Kadri shouldn’t be starting against good competition in his own zone. It isn’t his game. He’s not a two-way center. He’s a scoring center, and he’s scored pretty well even in spite of how Carlyle used him the previous three seasons. I mean, look at the difference here between the first three full seasons of his career, and how Babcock is deploying him 16 games into this one.
That’s going to have a massive positive impact on a guy’s ability to produce. Except, of course, that Kadri isn’t producing yet. However, all the stuff Babcock is saying about how it’s just a matter of time until he’s filling the net on a regular basis is 100 percent correct.
Kadri’s also getting more time on ice per game (he’s up to nearly a third of the Leafs’ 5-on-5 minutes), so the improved per-60 numbers help his case even more so.

4. How long? Not long

Right now, Kadri has 70 shots on goal in all situations and only one goal. That was one of his 51 shots at full strength, the same number of 5-on-5 shots as Alex Ovechkin, the greatest volume shooter of all time (i.e. he put 15 on net in all situations the other night).
Only one player in the league, Taylor Hall, has more individual shots on goal than that (54). Hall has five goals at full strength, Ovechkin seven. In fact, only one other guy in the current top-20 for 5-on-5 shots on goal put just one past the goalie, and that was Dustin Brown, who I think it’s safe to say has a lower “true shooting talent” than Kadri does.
Meanwhile, he also has 16 shots on the power play — tied for 10th in the league, but with way fewer minutes (about 42:30) than all but one other guy in the top-20 (Kyle Palmieri’s 15 in 39:39) — and no goals to show for it. That also isn’t going to last.
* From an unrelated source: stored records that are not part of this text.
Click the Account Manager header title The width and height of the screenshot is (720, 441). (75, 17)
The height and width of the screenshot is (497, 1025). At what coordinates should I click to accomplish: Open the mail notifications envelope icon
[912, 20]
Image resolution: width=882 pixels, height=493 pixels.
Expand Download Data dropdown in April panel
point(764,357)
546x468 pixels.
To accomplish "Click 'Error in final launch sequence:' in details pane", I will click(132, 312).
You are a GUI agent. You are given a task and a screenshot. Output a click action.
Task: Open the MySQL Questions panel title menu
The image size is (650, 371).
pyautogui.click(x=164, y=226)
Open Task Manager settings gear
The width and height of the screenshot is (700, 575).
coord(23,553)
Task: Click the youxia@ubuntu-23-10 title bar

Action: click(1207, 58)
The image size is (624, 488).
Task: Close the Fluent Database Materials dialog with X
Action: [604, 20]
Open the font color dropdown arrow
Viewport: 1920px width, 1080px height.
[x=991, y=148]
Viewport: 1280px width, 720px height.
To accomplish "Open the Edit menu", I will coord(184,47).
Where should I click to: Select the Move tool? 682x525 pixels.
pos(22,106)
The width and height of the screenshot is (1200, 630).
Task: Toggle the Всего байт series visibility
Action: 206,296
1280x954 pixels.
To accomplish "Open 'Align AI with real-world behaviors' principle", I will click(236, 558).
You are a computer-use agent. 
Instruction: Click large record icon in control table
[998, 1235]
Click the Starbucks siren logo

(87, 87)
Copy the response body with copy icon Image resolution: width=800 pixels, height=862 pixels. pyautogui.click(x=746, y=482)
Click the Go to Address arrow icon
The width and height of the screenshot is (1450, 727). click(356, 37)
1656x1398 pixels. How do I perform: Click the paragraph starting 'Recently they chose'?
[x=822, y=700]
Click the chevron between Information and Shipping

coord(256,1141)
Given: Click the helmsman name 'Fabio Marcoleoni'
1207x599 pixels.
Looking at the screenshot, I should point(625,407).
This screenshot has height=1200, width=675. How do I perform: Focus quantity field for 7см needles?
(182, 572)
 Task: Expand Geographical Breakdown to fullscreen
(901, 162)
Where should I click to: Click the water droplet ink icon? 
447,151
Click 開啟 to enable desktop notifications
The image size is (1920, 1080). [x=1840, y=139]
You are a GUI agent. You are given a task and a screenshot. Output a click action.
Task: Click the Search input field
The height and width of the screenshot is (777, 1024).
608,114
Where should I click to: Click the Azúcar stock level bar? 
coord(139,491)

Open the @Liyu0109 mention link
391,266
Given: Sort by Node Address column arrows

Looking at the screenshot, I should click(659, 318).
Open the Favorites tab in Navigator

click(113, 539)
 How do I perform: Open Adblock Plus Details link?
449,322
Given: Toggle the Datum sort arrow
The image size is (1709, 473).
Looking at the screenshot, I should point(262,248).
5. What to expect when you’re expecting a goal

Not that he’s necessarily going to score five goals in his next three games or anything like that, but players of Kadri’s skill level don’t shoot with that kind of volume and not-score for this long under any kind of normal conditions. Another player one may fondly recall having 70 SOG over a lengthy period with only one goal to show for it is Tyler Seguin in the Bruins’ doomed run to the Cup Final in 2013 — sorry to bring it up — and I don’t really recall him struggling too much to score after that.
Kadri is going to end up in the same boat. Obviously he’s not Seguin-level great, but even if he had a low shooting talent for his career (and he does not), you’d reasonably expect he’d have somewhere in the neighborhood of four or five goals at full strength by now, just given how much rubber he’s putting on net.
Any day now, that potential energy will be released. And no one’s going to be grinning wider than Babcock.